Army Iraq War Study: ‘An Emboldened and Expansionist Iran Appears to Be the Only Victor’

In this June 20, 2014 file photo, a fighter of the Mahdi Army, formed by Muqtada al-Sadr, stands guards in front of a Shiite mosque after Friday prayers, in the northern oil rich province of Kirkuk, Iraq. Al-Sadr, notorious for his followers’ deadly attacks on U.S. troops in Iraq and …
AP Photo/Hussein Mall

A long-awaited study of the 2003 war in Iraq released this week concluded that Iran surfaced as “the only victor” of the conflict while Iraq ended up “at best emasculated” and at worst a proxy of the Islamic Republic.

Titled “The U.S. Army in the Iraq War” and commissioned in 2013 by retired Gen. Raymond Odierno when he was the service’s chief, the two-volume study concluded:

In terms of geostrategic consequences, the war produced profound consequences. At the time of this project’s completion in 2018, an emboldened and expansionist Iran appears to be the only victor. Iraq, the traditional regional counterbalance for Iran, is at best emasculated, and at worst has key elements of its government acting as proxies for Iranian interests. With Iraq no longer a threat, Iran’s destabilizing influence has quickly spread to Yemen, Bahrain, and Syria, as well as other locations.

The study, released Thursday, highlighted a plethora of failures during the eight-year conflict (2003 to 2011), including the lack of awareness among the military of the sectarian, social, and political dynamic gripping Iraq at the time that would eventually give birth to the Islamic State (ISIS/ISIL).

Moreover, the U.S. never developed an effective strategy to deal with Iran and Syria as they gave sanctuary and support to both Shiite and Sunni terrorists, the report concluded. Both Iran and Syria harbored and provided support to the Sunni and Shiite terrorists, effectively contributing to the killing and maiming of tens of thousands of Iraqis and hundreds, perhaps even thousands, of U.S.-led coalition troops.

The study found:

Although the United States should always be wary of expanding a conflict to other nations, U.S. leaders should consider the option of escalation — including with military power — when neighboring states become de facto combatants. In Iraq, the U.S. inability to find an effective response to Syrian and Iranian proxies made accomplishing our political and military objectives almost impossible.
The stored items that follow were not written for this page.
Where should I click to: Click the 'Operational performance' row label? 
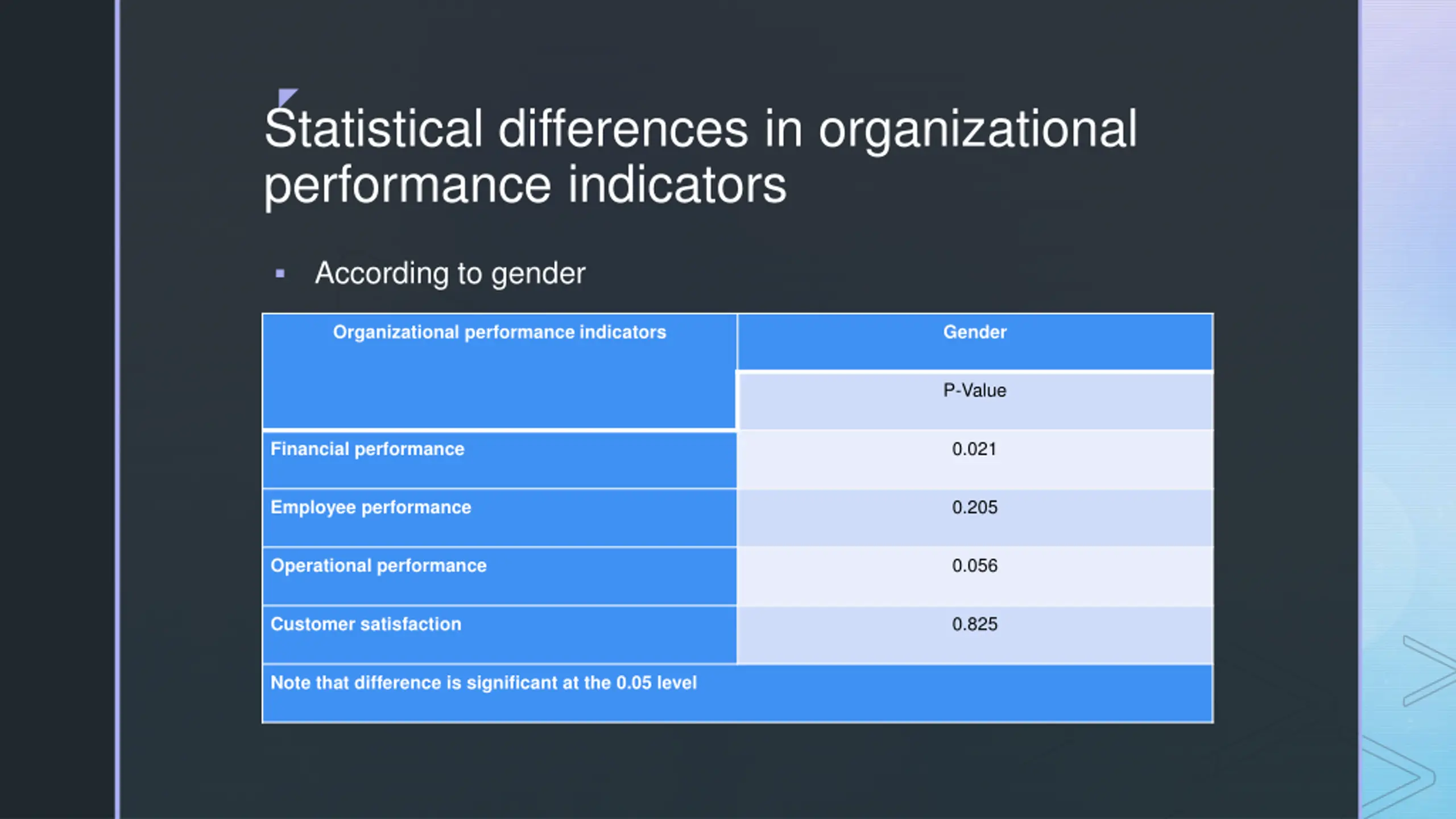coord(378,566)
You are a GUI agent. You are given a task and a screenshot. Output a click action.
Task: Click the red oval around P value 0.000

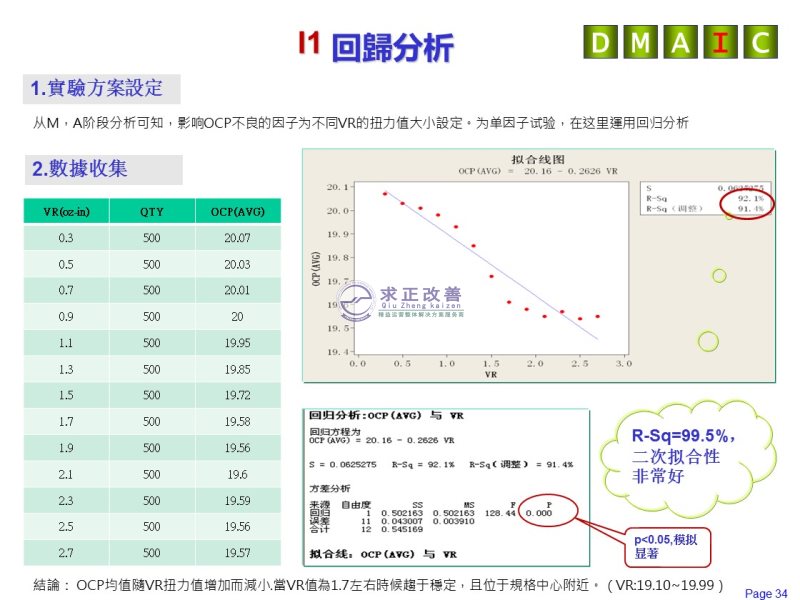pyautogui.click(x=547, y=511)
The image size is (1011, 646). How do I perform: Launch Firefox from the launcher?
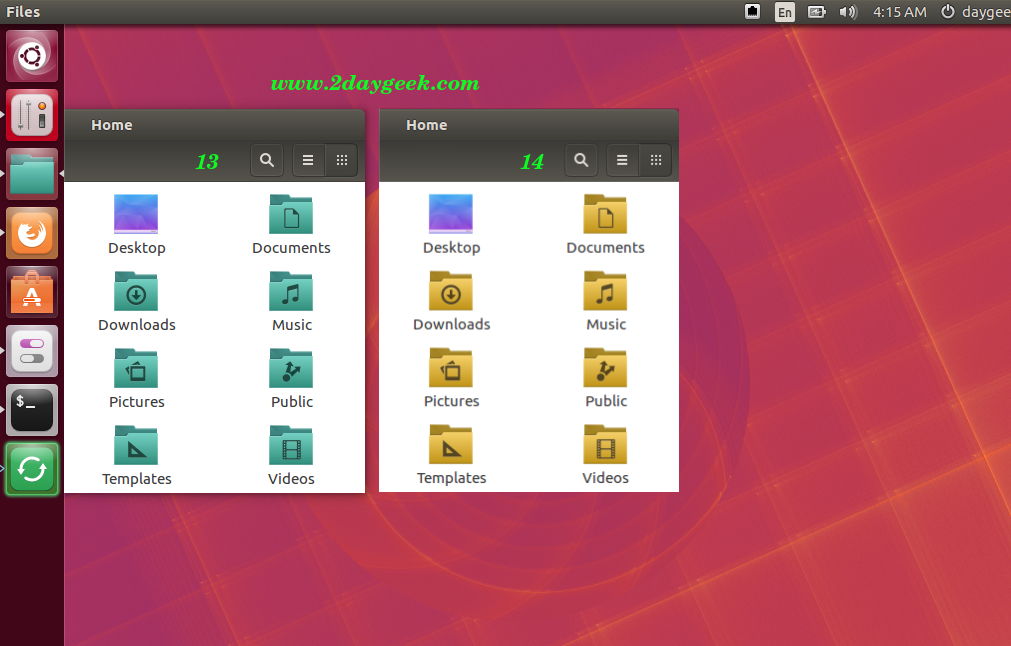coord(33,233)
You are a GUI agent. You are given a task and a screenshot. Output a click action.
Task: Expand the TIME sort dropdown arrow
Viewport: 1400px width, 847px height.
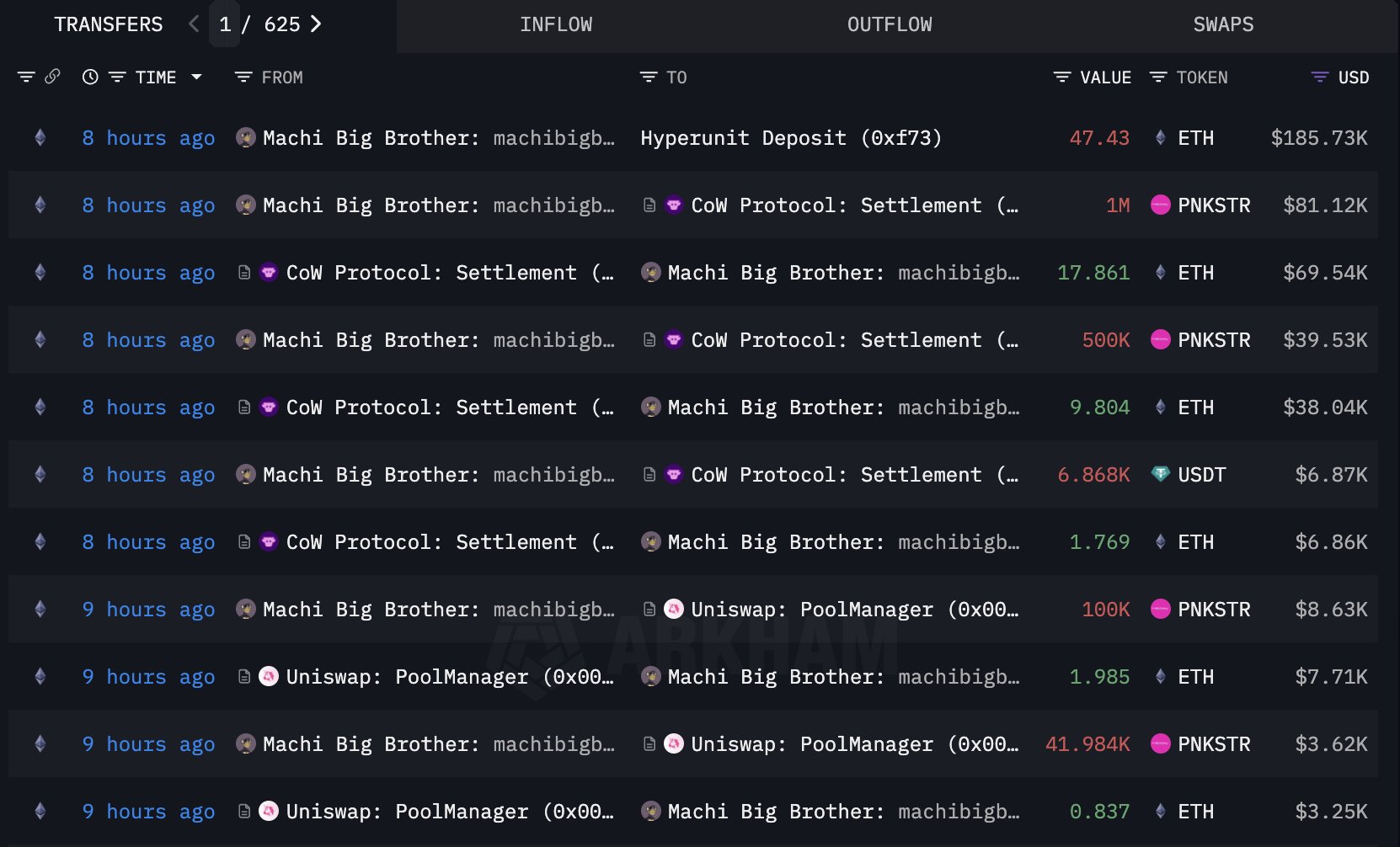coord(196,77)
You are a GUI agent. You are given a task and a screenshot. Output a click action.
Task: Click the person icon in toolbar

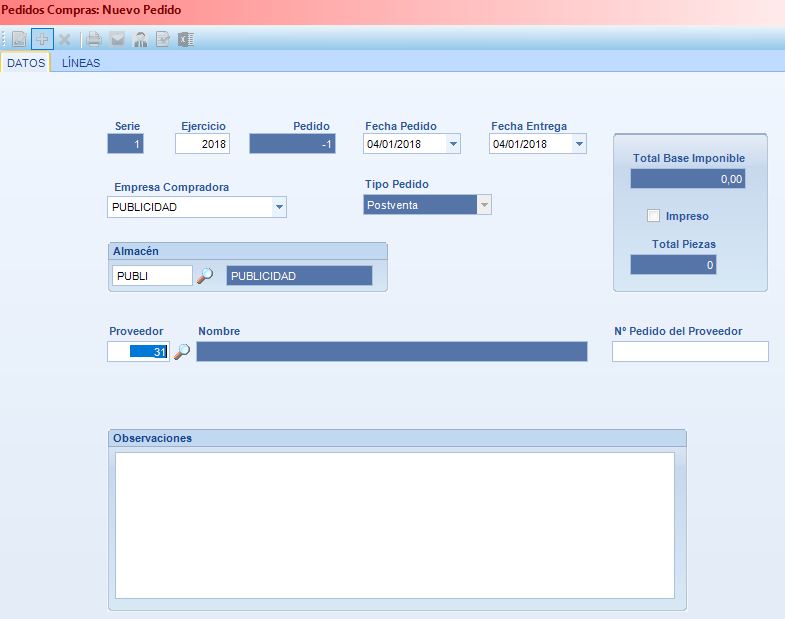click(x=140, y=40)
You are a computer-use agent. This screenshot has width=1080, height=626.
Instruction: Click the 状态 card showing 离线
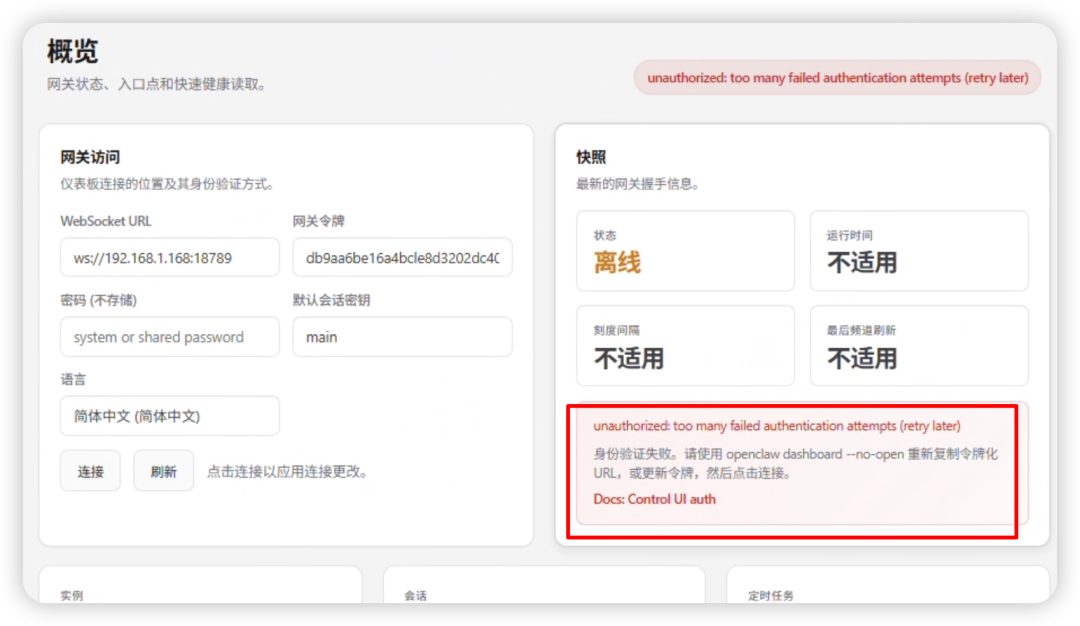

The U.S.-led coalition had political value but was “largely unsuccessful” because the allies failed to deploy enough troops and limited the scope of their activities, the Army determined.

One Iranian proxy alone carried out 6,000 attacks on U.S. troops between 2006 and 2011, the Institute for the Study of War found.

U.S. Army officers reported Thursday:

The Iranian regime produced sophisticated and lethal technology for their Iraqi proxies to use against U.S. troops, and U.S. forces had difficulty keeping up with the evolution of Iranian weapons such as explosively formed penetrators and improvised rocket-assisted munitions (IRAMs). These weapons killed and wounded scores of U.S. troops, but the United States responded to them only at the tactical and operational levels, not the strategic.

Iran also supplied its Shiite proxies still wreaking havoc to this day with explosively formed penetrators (EFPs), a form of improvised explosive device (IED) or roadside bomb, which caused mounting American casualties.

Other failures the study highlights include a lack of troops, which prevented commanders from defeating the insurgency and Iran-backed Shiite militias; not enough training for the U.S. National Guard, which made it difficult to fight jihadis; the failure to develop an effective Iraqi force independent from U.S. support; an ineffective detainee policy that failed to treat captured insurgents or militiamen as prisoners of war, which allowed them to return to the battlefield; and relying on democracy to bring stability.

In November 2018, the Pentagon’s inspector general deemed Iranian-backed militias, including some who fought against American troops during the 2003 Iraq war, a menace for the 5,000 U.S. troops who remained in Iraq. Despite the threat, it appeared the Pentagon still did not develop a strategy for fighting the Iran-allied Shiite militias in Iraq.

American troops had invaded Iraq in response to the 9/11 attacks on the United States.

“The human and material cost of the conflict was staggering. Nearly 4,500 American military personnel lost their lives in the fighting, and another 32,000 were wounded― many of them grievously,” the study acknowledged. “More than 300 soldiers from other coalition nations also perished. Estimates on Iraqi casualties vary wildly, ranging from roughly 200,000 killed to more than a million.”

The study estimated that the monetary cost of the war has been anywhere “over 800 billion to nearly 2 trillion dollars.”